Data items
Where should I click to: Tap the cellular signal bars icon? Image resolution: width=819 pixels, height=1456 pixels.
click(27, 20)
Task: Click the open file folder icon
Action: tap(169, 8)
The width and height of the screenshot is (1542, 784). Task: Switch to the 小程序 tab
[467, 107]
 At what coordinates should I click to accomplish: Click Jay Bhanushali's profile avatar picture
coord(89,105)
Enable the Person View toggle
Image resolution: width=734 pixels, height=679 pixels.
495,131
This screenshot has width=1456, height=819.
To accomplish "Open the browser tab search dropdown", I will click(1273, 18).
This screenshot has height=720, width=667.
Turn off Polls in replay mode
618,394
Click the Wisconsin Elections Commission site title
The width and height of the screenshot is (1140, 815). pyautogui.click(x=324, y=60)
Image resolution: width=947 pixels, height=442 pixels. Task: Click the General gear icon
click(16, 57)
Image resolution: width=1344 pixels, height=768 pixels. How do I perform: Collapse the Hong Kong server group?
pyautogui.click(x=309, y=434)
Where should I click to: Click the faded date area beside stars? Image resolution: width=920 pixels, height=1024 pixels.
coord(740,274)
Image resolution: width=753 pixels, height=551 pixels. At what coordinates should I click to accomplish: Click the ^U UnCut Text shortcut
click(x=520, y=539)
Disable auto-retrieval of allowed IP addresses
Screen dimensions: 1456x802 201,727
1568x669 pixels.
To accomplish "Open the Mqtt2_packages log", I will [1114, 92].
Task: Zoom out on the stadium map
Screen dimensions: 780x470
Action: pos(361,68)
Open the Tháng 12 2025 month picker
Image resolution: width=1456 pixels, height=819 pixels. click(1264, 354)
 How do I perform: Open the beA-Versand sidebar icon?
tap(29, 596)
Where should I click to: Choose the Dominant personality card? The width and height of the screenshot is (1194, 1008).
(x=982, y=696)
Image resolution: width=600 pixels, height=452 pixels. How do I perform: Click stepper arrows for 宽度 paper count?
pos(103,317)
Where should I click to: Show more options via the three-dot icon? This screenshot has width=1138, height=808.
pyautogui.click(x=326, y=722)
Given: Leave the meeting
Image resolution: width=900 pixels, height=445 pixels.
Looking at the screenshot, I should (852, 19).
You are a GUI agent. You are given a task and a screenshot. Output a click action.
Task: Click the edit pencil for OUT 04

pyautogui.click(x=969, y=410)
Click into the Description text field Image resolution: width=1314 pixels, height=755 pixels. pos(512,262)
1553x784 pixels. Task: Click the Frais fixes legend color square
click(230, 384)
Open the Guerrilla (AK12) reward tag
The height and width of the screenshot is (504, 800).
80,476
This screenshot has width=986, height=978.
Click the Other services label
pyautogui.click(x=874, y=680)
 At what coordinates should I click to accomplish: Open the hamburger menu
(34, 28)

REQUIREMENT | The required output is the line holding "This screenshot has width=986, height=978." plus every line after it in the data, reproduced exactly.

WRITTEN RESPONSE |
This screenshot has width=986, height=978.
Click the Other services label
pyautogui.click(x=874, y=680)
 At what coordinates should I click to accomplish: Open the hamburger menu
(34, 28)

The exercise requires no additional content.